As numerous points of interest have arisen in the course of this essay, I close with a brief summary, to refresh the reader’s mind. Has the United States entered the latter phases of the empire life cycle? True, it's only been independent from Britain for somewhat over two centuries. It's a young country compared to those of Europe or Asia. But does America today have the same values or cultural developments that past empires such as Rome had before they fell?But let’s see what Glubb has to say. His first, and arguably most important, conclusion is that all empires, with the exception of a few whose life span was cut short, last for approximately the same time period—250 years, or ten generations, more or less. This is true regardless of their form of governance, location, or the technologies of the time, transport, war, or other. Glubb’s is a pessimistic vision. The usual human response to the inevitable failure of empire is to analyze one’s own declining polity and offer revisions to the structures in an attempt to prolong the empire, but Glubb is very clear that what does not matter at all is the nature of the political institutions or the ideology of the state. Huge variations have existed in history—the Romans had almost nothing politically in common with the Mamluks, for example—yet regardless, every empire follows the same path. The precise nature of the ultimate fall varies, however, because it depends largely on external circumstances.

In spite of the accidents of fortune, and the apparent circumstances of the human race at different epochs, the periods of duration of different empires at varied epochs show a remarkable similarity. Ancient Greece is a peculiar example given their high development of reason, the shortness of its duration, and the suddenness of its vanishment. The Greeks achieved one of the most influential but short-lived civilizations by focusing exclusively on reason and population control (birth control, eugenics). Eventually, this “great breed” died out.
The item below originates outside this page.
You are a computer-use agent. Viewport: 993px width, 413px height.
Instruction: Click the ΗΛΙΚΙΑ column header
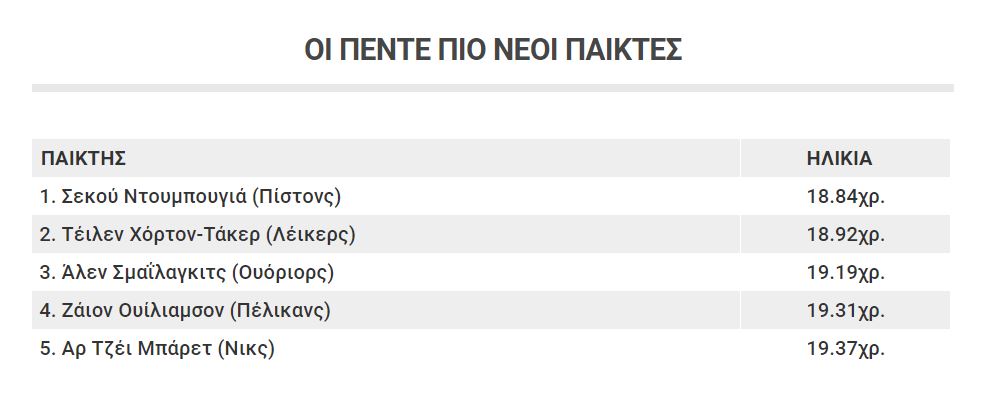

Rapid expansion—the rise of Alexander the Great

Furthermore, some indicators of decline have good, not just bad, results. For instance, some immigration is helpful. As skilled, educated immigrants arrive, they normally benefit America economically while being a "brain drain" from Third World countries. And, indeed, the United States has historically embraced vast numbers of immigrants. Again and again in history we find a small nation, treated as insignificant by its contemporaries, suddenly emerging from its homeland and overrunning large areas of the world. Nevertheless, the present flood of immigrants, legal or illegal, equals in impact the wave that arrived at America's shores around 1900. Today, they are far more apt to be a divisive force. Why? Unlike a hundred years ago, America's intellectual elite overall has adopted multiculturalism (the promotion of immigrants maintaining their prior distinct cultures) and has rejected assimilation (adopting the existing national culture) as its ideal. He spent the remainder of his life writing books and articles, mostly on the Middle East and on his experiences with the Arabs. Alexander Vasilyevich Suvorov (transliterated as Aleksandr, Aleksander and Suvarov), Count Suvorov of Rymnik, Prince of Italy (граф Рымникский, князь Италийский) ( November 24 1729 – May 18 1800) was a Russian Generalissimo.